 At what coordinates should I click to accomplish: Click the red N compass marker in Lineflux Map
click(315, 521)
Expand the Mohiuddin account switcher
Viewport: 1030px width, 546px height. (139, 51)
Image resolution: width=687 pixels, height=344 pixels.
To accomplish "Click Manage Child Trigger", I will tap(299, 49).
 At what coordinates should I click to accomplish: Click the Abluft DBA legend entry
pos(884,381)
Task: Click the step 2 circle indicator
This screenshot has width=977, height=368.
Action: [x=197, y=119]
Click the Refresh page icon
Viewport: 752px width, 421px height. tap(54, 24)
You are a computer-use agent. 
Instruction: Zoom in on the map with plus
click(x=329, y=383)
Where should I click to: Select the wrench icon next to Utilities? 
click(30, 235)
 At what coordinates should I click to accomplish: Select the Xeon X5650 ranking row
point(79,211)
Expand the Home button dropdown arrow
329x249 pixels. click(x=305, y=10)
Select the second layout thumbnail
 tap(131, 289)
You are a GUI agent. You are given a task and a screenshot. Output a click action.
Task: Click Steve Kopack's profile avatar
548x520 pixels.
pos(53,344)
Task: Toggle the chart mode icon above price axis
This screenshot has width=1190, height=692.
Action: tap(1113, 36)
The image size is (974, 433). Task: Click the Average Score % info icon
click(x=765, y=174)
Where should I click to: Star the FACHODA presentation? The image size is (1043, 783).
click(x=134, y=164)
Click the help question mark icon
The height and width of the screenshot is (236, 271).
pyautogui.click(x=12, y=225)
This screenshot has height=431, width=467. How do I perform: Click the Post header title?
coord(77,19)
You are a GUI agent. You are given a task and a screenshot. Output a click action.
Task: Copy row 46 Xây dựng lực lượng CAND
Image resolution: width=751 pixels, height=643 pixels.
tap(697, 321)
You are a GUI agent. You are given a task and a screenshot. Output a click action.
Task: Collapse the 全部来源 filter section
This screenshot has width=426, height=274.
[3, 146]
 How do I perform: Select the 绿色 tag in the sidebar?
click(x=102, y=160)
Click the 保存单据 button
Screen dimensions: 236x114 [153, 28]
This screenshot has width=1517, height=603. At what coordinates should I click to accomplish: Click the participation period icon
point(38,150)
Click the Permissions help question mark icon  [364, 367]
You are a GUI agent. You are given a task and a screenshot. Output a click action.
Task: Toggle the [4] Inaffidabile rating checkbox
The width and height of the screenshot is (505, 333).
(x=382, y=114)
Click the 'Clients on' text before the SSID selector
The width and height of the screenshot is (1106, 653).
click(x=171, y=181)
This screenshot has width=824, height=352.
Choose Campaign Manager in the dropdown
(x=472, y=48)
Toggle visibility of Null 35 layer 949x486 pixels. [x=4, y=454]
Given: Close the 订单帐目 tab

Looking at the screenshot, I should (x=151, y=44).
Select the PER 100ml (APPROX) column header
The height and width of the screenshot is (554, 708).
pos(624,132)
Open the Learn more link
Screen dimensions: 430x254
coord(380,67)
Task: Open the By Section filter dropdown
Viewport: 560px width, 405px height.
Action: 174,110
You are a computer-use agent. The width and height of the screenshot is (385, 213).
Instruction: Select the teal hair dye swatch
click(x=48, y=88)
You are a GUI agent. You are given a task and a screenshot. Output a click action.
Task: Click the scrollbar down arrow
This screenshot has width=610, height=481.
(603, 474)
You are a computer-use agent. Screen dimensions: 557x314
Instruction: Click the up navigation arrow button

▬▬▬

Where does the word "computer" appear in the material above? Copy every line that holds it.

#### Answer for the task:
You are a computer-use agent. 
You are a computer-use agent. The width and height of the screenshot is (385, 213).
You are a computer-use agent. Screen dimensions: 557x314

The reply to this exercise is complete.